::: Record set :::
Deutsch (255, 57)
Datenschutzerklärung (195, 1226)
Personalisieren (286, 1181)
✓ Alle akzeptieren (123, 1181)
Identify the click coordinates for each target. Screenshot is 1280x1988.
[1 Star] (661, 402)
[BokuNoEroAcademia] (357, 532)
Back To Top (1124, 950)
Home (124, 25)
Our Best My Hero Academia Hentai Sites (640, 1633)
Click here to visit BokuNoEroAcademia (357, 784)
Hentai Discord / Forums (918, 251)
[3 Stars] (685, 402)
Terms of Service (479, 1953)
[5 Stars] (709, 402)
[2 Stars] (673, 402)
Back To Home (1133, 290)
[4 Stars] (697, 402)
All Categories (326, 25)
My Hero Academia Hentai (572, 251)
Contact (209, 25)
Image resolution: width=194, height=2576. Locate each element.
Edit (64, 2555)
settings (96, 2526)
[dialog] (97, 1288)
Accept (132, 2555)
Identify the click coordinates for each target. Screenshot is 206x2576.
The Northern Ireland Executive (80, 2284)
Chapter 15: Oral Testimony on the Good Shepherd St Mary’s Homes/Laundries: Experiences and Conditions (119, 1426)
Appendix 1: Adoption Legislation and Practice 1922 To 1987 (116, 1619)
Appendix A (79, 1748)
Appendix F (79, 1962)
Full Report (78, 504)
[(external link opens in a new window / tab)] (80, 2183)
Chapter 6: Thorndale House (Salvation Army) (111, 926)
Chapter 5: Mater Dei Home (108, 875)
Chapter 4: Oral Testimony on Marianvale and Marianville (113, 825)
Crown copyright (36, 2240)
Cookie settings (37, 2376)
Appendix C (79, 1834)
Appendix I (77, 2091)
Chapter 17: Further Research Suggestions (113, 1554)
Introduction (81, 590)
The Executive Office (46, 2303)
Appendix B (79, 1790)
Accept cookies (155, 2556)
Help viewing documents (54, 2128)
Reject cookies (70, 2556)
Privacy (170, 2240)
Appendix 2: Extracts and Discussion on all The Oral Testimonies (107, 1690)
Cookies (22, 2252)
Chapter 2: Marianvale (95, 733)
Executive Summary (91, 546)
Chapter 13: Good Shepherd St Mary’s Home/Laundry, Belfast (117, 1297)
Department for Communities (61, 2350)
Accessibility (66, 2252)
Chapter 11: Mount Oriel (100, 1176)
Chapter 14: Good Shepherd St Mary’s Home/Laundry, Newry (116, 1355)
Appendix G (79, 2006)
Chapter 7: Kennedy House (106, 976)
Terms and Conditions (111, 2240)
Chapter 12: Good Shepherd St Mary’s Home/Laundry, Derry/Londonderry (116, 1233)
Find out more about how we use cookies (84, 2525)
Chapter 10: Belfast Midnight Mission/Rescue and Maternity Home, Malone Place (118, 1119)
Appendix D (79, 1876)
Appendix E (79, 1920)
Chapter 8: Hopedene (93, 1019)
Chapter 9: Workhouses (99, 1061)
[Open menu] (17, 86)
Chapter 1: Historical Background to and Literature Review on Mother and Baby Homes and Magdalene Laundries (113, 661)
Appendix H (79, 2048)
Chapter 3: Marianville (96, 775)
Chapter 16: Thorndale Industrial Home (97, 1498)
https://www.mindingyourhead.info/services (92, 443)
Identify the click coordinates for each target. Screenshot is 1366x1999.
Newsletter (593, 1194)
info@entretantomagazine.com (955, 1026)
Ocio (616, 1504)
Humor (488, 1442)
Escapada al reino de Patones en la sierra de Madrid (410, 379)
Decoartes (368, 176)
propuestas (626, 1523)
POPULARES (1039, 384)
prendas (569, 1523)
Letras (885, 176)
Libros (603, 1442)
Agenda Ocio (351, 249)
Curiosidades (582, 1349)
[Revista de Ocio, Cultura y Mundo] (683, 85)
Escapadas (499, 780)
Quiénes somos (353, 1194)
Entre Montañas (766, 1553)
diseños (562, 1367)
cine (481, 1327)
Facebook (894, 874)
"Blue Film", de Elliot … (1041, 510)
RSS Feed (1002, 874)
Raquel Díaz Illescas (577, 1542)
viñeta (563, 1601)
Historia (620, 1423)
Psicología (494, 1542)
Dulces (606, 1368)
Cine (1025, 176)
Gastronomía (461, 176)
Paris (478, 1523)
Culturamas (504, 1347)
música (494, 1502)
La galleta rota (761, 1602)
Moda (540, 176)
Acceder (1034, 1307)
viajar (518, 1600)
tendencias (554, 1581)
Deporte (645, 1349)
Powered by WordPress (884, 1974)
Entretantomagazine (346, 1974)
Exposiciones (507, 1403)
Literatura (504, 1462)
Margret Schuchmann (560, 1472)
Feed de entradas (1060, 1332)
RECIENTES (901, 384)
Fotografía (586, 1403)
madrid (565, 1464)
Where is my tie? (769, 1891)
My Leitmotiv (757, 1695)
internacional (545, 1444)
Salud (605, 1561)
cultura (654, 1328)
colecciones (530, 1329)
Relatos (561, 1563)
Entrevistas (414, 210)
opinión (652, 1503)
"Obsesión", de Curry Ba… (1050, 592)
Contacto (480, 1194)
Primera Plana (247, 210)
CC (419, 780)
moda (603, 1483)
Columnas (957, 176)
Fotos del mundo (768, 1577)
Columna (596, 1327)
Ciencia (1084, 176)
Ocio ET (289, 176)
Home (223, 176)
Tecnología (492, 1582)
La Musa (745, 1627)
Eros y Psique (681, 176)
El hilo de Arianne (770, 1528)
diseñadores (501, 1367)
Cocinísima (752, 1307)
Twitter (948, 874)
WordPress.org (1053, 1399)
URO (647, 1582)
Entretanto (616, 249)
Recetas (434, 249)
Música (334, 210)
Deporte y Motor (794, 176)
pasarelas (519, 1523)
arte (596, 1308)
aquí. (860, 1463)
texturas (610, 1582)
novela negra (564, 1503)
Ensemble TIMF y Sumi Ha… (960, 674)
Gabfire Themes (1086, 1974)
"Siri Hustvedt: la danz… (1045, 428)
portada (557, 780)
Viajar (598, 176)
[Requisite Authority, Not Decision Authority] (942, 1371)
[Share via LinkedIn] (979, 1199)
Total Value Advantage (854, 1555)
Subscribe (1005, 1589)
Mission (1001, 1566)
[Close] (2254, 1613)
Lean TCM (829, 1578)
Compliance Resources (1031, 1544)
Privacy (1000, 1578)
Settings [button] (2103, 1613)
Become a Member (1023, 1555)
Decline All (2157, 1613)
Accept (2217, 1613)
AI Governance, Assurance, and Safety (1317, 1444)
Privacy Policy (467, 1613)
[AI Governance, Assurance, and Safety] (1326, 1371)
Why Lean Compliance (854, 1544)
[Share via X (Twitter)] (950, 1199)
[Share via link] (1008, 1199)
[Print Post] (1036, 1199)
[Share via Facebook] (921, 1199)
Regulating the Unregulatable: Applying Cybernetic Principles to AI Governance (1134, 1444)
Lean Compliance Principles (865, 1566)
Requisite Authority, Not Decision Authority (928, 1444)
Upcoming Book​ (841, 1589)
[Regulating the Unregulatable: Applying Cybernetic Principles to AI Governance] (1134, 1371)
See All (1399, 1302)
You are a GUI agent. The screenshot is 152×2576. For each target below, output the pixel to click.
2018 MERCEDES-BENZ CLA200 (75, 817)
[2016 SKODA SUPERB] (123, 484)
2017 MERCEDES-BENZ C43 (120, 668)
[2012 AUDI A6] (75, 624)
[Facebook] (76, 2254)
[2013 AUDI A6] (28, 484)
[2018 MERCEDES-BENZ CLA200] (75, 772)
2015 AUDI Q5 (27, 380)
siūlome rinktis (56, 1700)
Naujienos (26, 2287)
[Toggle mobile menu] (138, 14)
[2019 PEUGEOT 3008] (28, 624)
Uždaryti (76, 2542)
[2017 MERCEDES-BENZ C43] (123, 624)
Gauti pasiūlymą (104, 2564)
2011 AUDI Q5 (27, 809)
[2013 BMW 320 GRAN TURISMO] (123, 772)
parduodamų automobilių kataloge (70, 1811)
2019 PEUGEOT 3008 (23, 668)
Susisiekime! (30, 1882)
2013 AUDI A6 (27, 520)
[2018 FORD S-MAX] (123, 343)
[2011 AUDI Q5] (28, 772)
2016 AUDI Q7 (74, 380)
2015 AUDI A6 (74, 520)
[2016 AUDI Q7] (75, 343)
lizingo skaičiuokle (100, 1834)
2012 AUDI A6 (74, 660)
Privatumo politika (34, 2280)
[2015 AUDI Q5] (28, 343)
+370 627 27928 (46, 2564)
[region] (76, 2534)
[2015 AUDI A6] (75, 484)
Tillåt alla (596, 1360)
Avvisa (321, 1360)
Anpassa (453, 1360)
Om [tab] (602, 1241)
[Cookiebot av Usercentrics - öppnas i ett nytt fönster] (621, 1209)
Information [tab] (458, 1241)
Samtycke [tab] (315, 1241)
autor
:::
Copy the stretch of the records above that runs from the line with "moda (603, 1483)" through the line with "diseñadores (501, 1367)". Both end lines belong in the copy, and nothing else does.

■ Result of the exercise ■
moda (603, 1483)
Columnas (957, 176)
Fotos del mundo (768, 1577)
Columna (596, 1327)
Ciencia (1084, 176)
Ocio ET (289, 176)
Home (223, 176)
Tecnología (492, 1582)
La Musa (745, 1627)
Eros y Psique (681, 176)
El hilo de Arianne (770, 1528)
diseñadores (501, 1367)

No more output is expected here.